## START DATA EXTRACT

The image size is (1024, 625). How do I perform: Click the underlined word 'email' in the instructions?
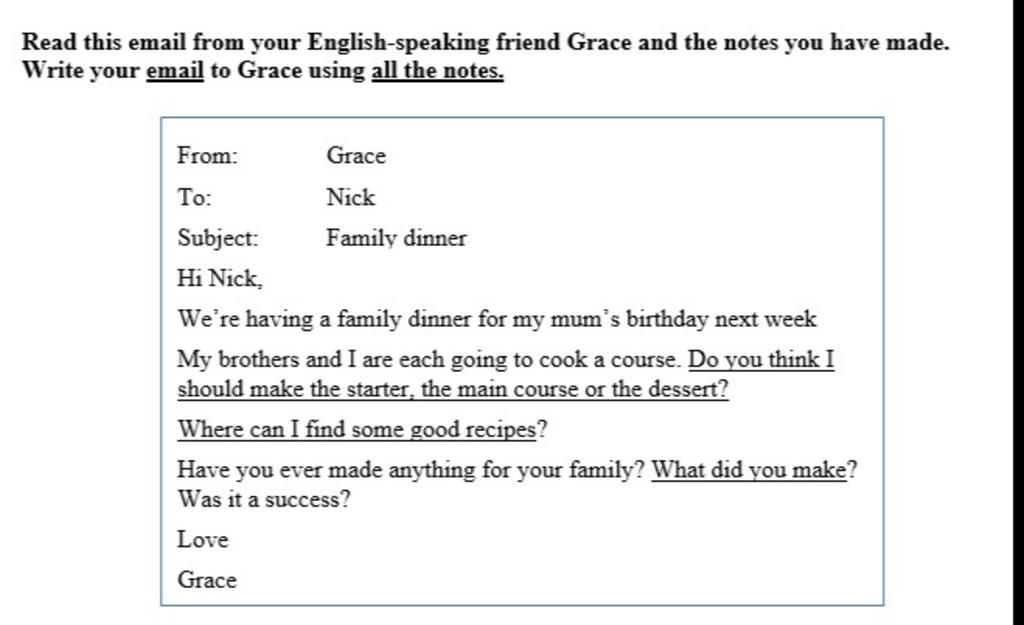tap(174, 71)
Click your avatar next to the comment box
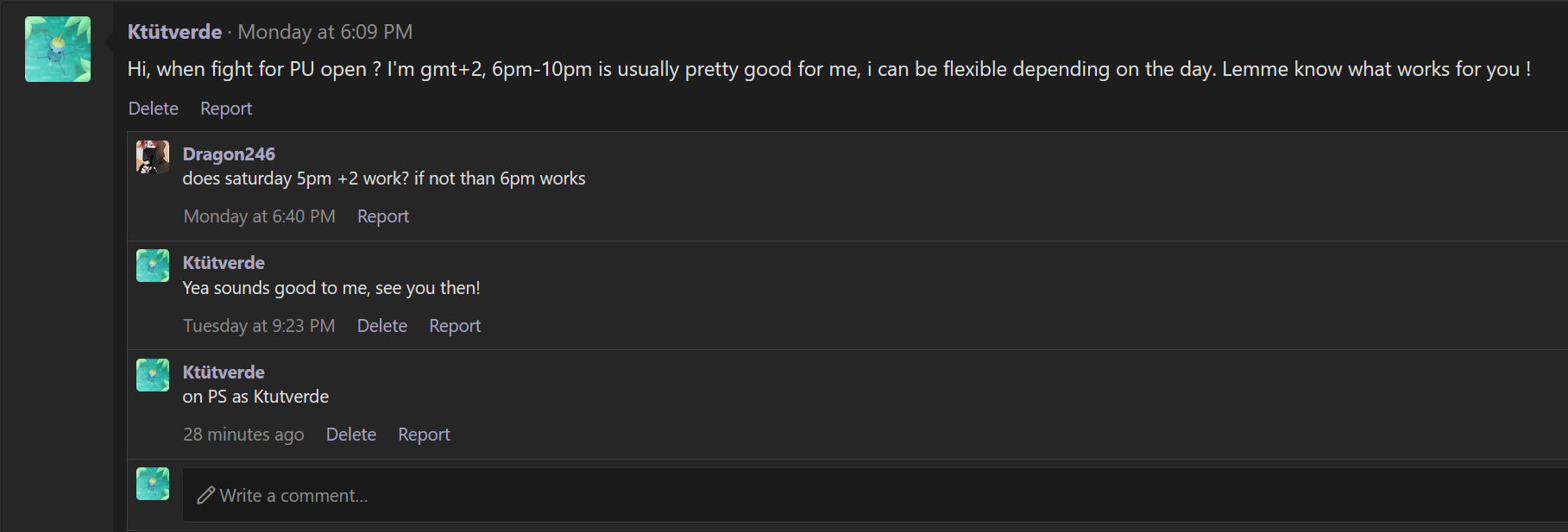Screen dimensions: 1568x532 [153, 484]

## END DATA EXTRACT
## START DATA EXTRACT

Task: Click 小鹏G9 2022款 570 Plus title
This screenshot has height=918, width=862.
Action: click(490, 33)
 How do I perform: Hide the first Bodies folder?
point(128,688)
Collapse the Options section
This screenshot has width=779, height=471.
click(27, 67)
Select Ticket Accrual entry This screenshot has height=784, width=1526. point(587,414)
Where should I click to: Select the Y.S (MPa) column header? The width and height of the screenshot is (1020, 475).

## END DATA EXTRACT

WHAT YOU SHOULD DO -> Replace "screenshot" with "image" in the stretch of data above from the line containing "Task: Click 小鹏G9 2022款 570 Plus title" through the line containing "click(27, 67)", and write out those lines with nothing else changed.

ANSWER BELOW ->
Task: Click 小鹏G9 2022款 570 Plus title
This image has height=918, width=862.
Action: click(490, 33)
 How do I perform: Hide the first Bodies folder?
point(128,688)
Collapse the Options section
This image has width=779, height=471.
click(27, 67)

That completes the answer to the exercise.